ANY23-395 fail early if not enough memory for OpenIE
authorHans <firedrake93@gmail.com>
Tue, 30 Oct 2018 23:47:47 +0000 (18:47 -0500)
committerHans <firedrake93@gmail.com>
Tue, 30 Oct 2018 23:47:47 +0000 (18:47 -0500)
plugins/openie/src/main/java/org/apache/any23/plugin/extractor/openie/OpenIEExtractor.java

index 9b62626..3992388 100644 (file)
@@ -24,8 +24,6 @@ import javax.xml.transform.TransformerFactoryConfigurationError;
 
 import org.apache.any23.extractor.Extractor;
 import org.apache.any23.extractor.IssueReport;
-import org.apache.any23.configuration.Configuration;
-import org.apache.any23.configuration.DefaultConfiguration;
 import org.apache.any23.extractor.ExtractionContext;
 import org.apache.any23.extractor.ExtractorDescription;
 import org.apache.any23.plugin.Author;
@@ -86,6 +84,21 @@ public class OpenIEExtractor implements Extractor.TagSoupDOMExtractor {
             ExtractionContext context, Document in, ExtractionResult out)

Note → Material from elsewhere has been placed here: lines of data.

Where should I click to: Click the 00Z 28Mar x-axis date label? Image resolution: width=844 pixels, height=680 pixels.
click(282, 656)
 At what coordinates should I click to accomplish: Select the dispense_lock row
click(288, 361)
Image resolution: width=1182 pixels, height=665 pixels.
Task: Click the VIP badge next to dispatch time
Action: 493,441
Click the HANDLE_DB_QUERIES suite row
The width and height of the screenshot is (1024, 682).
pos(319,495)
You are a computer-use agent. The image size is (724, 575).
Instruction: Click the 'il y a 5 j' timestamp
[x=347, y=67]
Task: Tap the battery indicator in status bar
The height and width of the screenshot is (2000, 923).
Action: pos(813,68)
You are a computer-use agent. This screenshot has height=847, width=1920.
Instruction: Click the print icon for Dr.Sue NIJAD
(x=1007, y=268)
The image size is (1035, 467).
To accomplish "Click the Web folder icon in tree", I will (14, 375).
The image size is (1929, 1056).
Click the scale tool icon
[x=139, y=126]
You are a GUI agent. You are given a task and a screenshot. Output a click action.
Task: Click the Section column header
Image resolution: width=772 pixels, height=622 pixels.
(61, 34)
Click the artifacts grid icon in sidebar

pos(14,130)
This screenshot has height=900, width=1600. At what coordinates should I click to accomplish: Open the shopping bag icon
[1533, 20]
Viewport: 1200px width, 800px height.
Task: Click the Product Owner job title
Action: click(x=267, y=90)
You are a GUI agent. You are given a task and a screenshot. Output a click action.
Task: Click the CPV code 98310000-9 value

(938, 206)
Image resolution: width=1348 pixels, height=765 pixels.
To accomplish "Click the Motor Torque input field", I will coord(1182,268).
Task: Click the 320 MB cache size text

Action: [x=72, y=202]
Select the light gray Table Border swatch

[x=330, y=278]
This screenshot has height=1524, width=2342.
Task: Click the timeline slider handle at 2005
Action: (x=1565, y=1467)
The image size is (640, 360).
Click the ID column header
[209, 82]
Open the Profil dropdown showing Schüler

                     throws IOException, ExtractionException {
 
+        Runtime runtime = Runtime.getRuntime();
+        long maxMemory = runtime.maxMemory();
+        //free up as much memory as possible before performing this calculation
+        runtime.gc();
+        long usedMemory = Math.max(0L, runtime.totalMemory() - runtime.freeMemory());
+        long availableMemory = maxMemory - usedMemory;
+        if (availableMemory < 4294967296L) {
+            out.notifyIssue(IssueReport.IssueLevel.FATAL,
+                    "Not enough heap space available to perform OpenIE extraction: "
+                            + (availableMemory/1048576L) + "/" + (maxMemory / 1048576L)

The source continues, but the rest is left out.